### [WHAT IS BEING ASKED]
Give the entries again exactly, without pictures.

### [MATERIAL TO PROCESS]
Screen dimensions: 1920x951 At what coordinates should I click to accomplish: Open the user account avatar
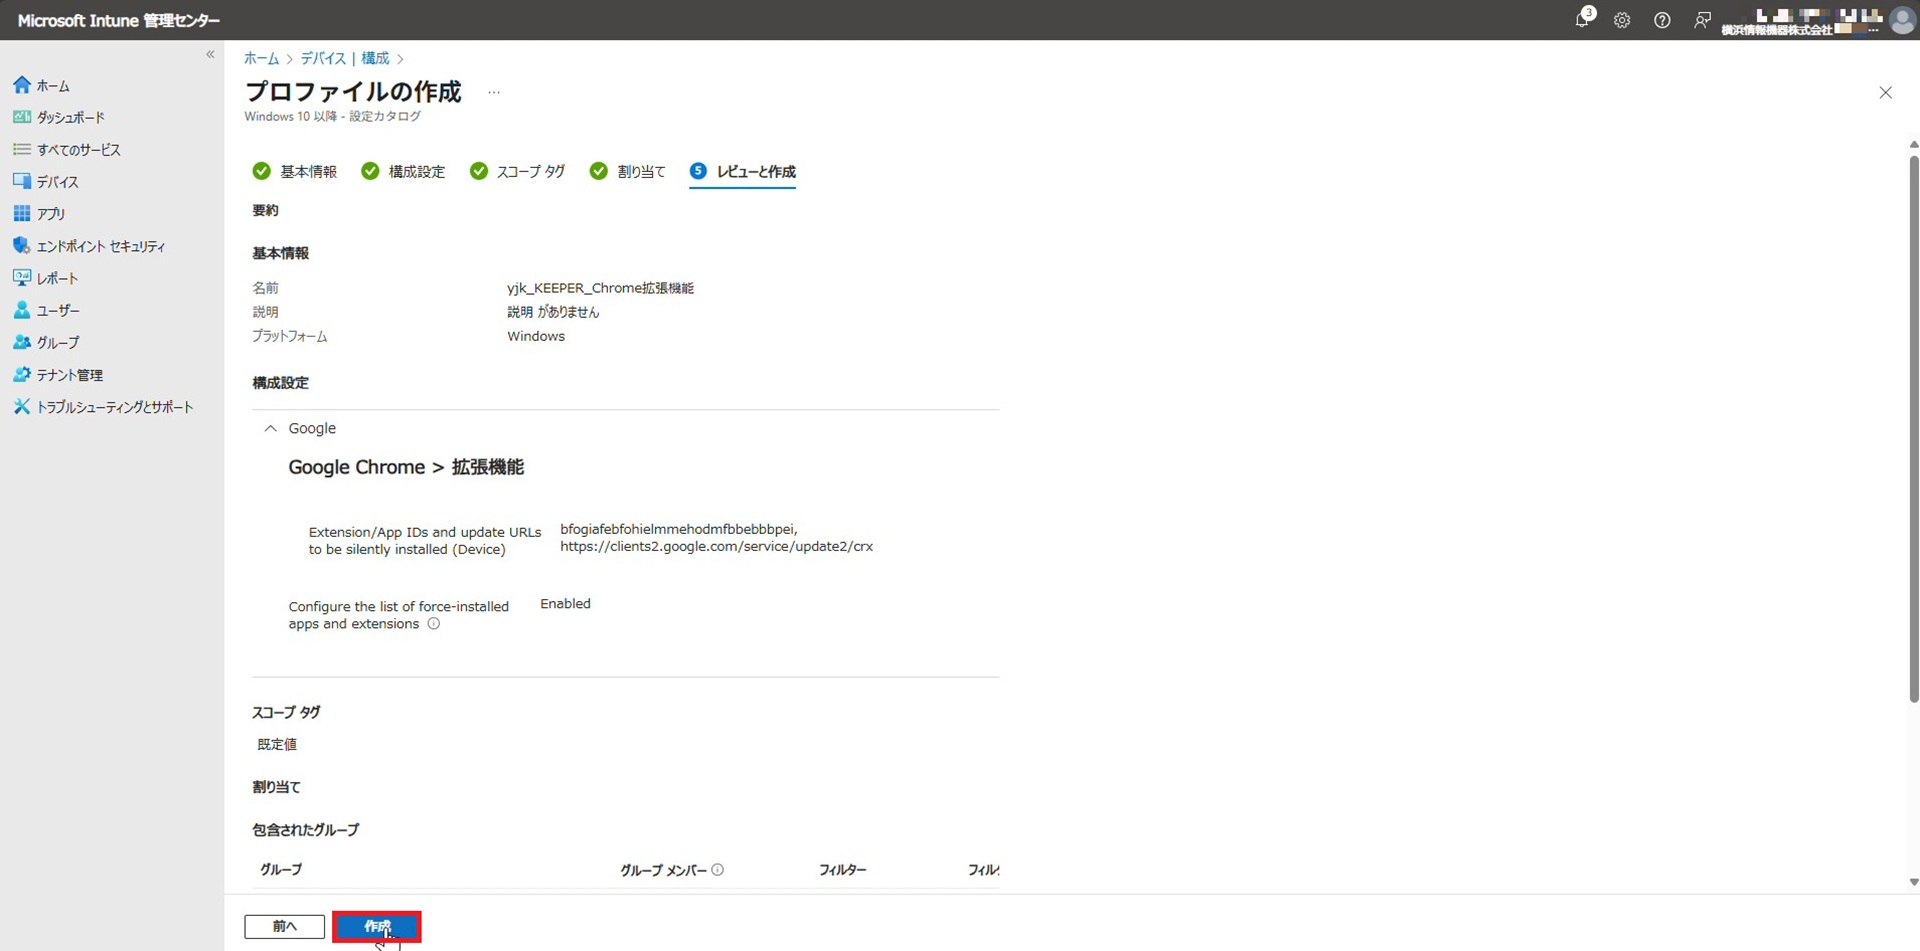click(x=1902, y=20)
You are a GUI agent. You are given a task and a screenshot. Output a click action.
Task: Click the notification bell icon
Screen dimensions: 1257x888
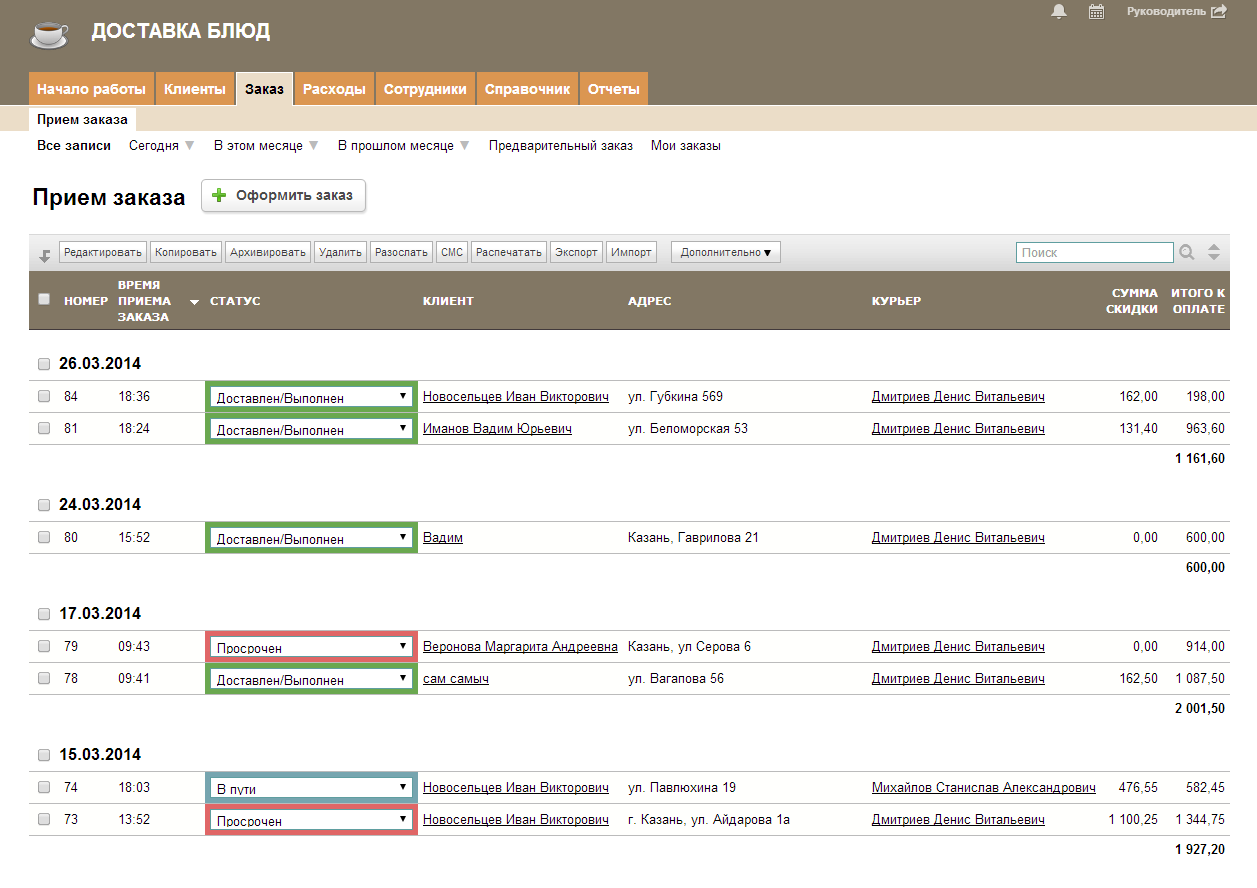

### [RESPONSE TO THIS EXERCISE]
Screen dimensions: 1920x951 At what coordinates should I click to accomplish: Open the user account avatar
click(x=1902, y=20)
You are a GUI agent. You are given a task and a screenshot. Output a click action.
Task: Click the notification bell icon
Screen dimensions: 1257x888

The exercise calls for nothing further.